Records

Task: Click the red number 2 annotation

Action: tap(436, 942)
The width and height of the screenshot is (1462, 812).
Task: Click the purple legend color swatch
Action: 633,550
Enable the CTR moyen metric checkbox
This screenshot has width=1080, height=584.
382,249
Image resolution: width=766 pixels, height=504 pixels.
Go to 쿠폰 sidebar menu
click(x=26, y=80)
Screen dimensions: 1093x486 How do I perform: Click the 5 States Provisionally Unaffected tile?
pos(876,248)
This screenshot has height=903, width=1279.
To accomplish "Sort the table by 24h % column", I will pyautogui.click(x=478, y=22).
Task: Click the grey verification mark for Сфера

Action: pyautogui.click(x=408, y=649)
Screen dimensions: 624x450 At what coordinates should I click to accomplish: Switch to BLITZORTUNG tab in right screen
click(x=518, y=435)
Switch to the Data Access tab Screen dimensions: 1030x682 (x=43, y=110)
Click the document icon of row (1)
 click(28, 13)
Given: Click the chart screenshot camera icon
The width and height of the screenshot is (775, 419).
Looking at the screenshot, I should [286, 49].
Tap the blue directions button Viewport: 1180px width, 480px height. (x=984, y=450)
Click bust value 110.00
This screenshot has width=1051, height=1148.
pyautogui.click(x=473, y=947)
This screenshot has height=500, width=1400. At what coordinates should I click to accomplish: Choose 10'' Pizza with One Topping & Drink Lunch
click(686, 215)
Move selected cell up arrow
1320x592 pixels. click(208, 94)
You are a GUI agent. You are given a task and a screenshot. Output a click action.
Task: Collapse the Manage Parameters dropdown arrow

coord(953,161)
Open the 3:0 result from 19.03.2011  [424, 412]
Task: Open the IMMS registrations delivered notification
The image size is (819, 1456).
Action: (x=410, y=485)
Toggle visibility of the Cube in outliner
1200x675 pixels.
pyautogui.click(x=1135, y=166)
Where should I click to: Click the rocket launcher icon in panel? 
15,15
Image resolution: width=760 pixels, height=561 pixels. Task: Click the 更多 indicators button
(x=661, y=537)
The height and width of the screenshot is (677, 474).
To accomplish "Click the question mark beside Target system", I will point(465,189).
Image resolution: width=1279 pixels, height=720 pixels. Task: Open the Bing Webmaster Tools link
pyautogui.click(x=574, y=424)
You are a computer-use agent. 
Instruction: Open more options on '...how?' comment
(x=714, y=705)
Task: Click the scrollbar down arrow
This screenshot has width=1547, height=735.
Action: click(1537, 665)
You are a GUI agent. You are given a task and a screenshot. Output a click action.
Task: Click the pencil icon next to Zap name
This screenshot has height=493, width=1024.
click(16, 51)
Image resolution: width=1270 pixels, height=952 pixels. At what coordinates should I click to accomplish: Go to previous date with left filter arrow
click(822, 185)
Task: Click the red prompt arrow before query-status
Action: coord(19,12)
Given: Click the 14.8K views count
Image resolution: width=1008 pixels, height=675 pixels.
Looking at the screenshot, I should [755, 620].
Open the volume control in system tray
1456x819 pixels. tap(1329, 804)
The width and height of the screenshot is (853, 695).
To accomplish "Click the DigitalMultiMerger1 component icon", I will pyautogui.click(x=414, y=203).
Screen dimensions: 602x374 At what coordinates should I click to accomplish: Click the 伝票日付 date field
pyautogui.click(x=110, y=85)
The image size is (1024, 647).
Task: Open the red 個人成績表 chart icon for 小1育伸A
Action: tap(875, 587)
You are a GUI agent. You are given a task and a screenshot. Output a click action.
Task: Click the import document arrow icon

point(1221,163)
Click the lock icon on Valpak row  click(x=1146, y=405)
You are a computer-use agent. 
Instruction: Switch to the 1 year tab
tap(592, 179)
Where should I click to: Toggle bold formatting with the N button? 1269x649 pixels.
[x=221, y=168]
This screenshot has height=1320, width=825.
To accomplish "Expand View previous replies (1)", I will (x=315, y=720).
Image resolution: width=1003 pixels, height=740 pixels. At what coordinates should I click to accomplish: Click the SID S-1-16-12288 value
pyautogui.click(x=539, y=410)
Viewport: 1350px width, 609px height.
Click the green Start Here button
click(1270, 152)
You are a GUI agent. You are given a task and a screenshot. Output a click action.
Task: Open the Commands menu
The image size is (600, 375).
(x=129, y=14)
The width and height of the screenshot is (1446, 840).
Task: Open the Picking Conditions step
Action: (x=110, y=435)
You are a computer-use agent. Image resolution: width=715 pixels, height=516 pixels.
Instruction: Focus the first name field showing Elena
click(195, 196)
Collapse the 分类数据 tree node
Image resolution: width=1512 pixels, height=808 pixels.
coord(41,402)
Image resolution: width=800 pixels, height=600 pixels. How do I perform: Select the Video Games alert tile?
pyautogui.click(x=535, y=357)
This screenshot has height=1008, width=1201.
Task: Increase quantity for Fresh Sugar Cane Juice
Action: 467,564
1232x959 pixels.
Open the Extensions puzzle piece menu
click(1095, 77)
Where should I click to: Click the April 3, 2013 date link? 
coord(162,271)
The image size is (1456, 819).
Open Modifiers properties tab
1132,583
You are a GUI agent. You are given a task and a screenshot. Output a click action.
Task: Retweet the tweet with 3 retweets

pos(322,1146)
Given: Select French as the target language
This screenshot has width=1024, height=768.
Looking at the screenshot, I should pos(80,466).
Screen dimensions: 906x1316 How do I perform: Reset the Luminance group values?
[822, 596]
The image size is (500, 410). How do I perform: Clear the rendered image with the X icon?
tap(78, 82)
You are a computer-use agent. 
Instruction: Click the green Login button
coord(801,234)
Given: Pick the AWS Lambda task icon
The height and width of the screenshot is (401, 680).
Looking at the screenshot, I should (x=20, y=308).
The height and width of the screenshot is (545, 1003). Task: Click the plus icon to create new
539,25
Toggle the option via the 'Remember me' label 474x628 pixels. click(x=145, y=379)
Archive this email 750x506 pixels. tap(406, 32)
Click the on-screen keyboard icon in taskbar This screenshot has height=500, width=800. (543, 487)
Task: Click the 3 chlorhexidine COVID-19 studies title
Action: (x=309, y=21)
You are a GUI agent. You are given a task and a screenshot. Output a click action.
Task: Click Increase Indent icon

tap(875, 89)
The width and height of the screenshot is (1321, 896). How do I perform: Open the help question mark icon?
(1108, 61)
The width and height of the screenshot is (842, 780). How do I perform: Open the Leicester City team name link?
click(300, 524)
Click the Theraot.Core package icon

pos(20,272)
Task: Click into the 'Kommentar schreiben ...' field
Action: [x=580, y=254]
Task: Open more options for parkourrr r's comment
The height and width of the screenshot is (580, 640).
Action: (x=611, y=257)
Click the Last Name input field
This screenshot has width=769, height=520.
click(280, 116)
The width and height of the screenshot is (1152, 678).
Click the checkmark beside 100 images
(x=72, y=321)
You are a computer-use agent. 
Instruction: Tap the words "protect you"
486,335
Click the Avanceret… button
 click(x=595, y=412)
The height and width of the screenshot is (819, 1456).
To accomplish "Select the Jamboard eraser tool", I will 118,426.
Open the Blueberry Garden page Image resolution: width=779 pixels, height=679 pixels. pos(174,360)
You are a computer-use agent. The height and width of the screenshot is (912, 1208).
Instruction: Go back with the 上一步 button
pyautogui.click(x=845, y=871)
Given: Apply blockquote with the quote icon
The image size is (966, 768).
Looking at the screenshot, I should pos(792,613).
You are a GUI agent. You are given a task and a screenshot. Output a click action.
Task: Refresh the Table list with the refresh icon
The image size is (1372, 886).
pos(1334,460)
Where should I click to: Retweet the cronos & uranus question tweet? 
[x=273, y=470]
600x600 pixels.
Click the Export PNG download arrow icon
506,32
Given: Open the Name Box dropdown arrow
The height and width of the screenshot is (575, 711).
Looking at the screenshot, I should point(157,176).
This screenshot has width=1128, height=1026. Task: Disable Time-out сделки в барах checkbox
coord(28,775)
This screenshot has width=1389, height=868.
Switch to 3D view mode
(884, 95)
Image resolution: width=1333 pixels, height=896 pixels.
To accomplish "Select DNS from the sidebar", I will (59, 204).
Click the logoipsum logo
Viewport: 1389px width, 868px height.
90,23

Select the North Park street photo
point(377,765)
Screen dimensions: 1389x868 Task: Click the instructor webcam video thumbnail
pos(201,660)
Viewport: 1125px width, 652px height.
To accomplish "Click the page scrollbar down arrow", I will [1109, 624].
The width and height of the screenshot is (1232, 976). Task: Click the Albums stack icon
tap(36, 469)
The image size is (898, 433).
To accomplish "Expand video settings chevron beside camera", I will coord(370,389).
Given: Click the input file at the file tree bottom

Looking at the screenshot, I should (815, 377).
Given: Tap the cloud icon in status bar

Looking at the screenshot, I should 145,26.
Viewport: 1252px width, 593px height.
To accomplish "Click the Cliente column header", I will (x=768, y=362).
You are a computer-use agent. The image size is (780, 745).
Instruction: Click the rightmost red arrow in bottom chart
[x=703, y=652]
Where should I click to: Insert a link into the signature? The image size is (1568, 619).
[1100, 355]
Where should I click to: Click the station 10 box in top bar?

Requirement: Copy the items word for word, starting at the very beginning and ending with the line that contains "will pyautogui.click(x=478, y=22).", including that line.

Result:
Task: Click the red number 2 annotation

Action: tap(436, 942)
The width and height of the screenshot is (1462, 812).
Task: Click the purple legend color swatch
Action: 633,550
Enable the CTR moyen metric checkbox
This screenshot has width=1080, height=584.
382,249
Image resolution: width=766 pixels, height=504 pixels.
Go to 쿠폰 sidebar menu
click(x=26, y=80)
Screen dimensions: 1093x486 How do I perform: Click the 5 States Provisionally Unaffected tile?
pos(876,248)
This screenshot has height=903, width=1279.
To accomplish "Sort the table by 24h % column", I will pyautogui.click(x=478, y=22).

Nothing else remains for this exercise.